[Dataset excerpt]
■ ■ ■ ■ ■
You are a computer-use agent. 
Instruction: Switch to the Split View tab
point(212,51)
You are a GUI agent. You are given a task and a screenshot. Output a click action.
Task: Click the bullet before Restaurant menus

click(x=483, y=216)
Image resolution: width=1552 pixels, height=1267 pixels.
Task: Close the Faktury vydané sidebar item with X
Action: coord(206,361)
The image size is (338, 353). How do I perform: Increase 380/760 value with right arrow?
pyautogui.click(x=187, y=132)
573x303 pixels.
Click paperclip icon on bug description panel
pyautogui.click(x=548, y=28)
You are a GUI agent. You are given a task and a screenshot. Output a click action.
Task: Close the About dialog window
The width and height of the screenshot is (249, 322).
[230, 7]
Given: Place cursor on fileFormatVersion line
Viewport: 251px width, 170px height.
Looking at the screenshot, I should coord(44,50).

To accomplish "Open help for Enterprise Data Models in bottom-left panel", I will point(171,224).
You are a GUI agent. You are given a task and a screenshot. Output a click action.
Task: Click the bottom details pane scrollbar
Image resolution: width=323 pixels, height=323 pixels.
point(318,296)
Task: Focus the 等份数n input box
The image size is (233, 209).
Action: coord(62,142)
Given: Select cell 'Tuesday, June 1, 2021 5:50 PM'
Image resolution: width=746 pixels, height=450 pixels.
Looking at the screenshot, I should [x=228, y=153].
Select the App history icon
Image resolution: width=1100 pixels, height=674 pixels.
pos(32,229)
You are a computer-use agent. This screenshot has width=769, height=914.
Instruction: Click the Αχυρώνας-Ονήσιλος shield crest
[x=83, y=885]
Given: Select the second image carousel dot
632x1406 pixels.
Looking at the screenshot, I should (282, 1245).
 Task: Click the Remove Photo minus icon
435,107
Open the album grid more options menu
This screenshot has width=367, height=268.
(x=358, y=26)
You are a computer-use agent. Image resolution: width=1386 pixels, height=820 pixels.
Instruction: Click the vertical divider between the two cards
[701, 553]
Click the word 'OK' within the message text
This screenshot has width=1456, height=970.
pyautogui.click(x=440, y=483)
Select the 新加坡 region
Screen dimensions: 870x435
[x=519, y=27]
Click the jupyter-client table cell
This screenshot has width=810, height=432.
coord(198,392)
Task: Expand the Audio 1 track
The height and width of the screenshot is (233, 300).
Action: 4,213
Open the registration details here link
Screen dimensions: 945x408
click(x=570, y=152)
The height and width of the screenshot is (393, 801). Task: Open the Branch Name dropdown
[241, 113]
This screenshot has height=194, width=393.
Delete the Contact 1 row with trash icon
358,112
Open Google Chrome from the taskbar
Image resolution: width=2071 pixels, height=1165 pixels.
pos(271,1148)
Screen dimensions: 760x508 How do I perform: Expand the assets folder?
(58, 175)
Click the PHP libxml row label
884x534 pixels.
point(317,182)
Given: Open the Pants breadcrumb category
■ ■ ■ ■ ■
Can you rewrite all the entries above as a numbered list, leaving out the blank lines?

1. You are a computer-use agent. 
2. Instruction: Switch to the Split View tab
3. point(212,51)
4. You are a GUI agent. You are given a task and a screenshot. Output a click action.
5. Task: Click the bullet before Restaurant menus
6. click(x=483, y=216)
7. Image resolution: width=1552 pixels, height=1267 pixels.
8. Task: Close the Faktury vydané sidebar item with X
9. Action: coord(206,361)
10. The image size is (338, 353). How do I perform: Increase 380/760 value with right arrow?
11. pyautogui.click(x=187, y=132)
12. 573x303 pixels.
13. Click paperclip icon on bug description panel
14. pyautogui.click(x=548, y=28)
15. You are a GUI agent. You are given a task and a screenshot. Output a click action.
16. Task: Close the About dialog window
17. The width and height of the screenshot is (249, 322).
18. [230, 7]
19. Given: Place cursor on fileFormatVersion line
20. Viewport: 251px width, 170px height.
21. Looking at the screenshot, I should coord(44,50).
22. To accomplish "Open help for Enterprise Data Models in bottom-left panel", I will point(171,224).
23. You are a GUI agent. You are given a task and a screenshot. Output a click action.
24. Task: Click the bottom details pane scrollbar
25. Image resolution: width=323 pixels, height=323 pixels.
26. point(318,296)
27. Task: Focus the 等份数n input box
28. The image size is (233, 209).
29. Action: coord(62,142)
30. Given: Select cell 'Tuesday, June 1, 2021 5:50 PM'
31. Image resolution: width=746 pixels, height=450 pixels.
32. Looking at the screenshot, I should [x=228, y=153].
33. Select the App history icon
34. Image resolution: width=1100 pixels, height=674 pixels.
35. pos(32,229)
36. You are a computer-use agent. This screenshot has width=769, height=914.
37. Instruction: Click the Αχυρώνας-Ονήσιλος shield crest
38. [x=83, y=885]
39. Given: Select the second image carousel dot
40. 632x1406 pixels.
41. Looking at the screenshot, I should (282, 1245).
42.  Task: Click the Remove Photo minus icon
43. 435,107
44. Open the album grid more options menu
45. This screenshot has width=367, height=268.
46. (x=358, y=26)
47. You are a computer-use agent. Image resolution: width=1386 pixels, height=820 pixels.
48. Instruction: Click the vertical divider between the two cards
49. [701, 553]
50. Click the word 'OK' within the message text
51. This screenshot has width=1456, height=970.
52. pyautogui.click(x=440, y=483)
53. Select the 新加坡 region
54. Screen dimensions: 870x435
55. [x=519, y=27]
56. Click the jupyter-client table cell
57. This screenshot has width=810, height=432.
58. coord(198,392)
59. Task: Expand the Audio 1 track
60. The height and width of the screenshot is (233, 300).
61. Action: 4,213
62. Open the registration details here link
63. Screen dimensions: 945x408
64. click(x=570, y=152)
65. The height and width of the screenshot is (393, 801). Task: Open the Branch Name dropdown
66. [241, 113]
67. This screenshot has height=194, width=393.
68. Delete the Contact 1 row with trash icon
69. 358,112
70. Open Google Chrome from the taskbar
71. Image resolution: width=2071 pixels, height=1165 pixels.
72. pos(271,1148)
73. Screen dimensions: 760x508 How do I perform: Expand the assets folder?
74. (58, 175)
75. Click the PHP libxml row label
76. 884x534 pixels.
77. point(317,182)
78. Given: Open the Pants breadcrumb category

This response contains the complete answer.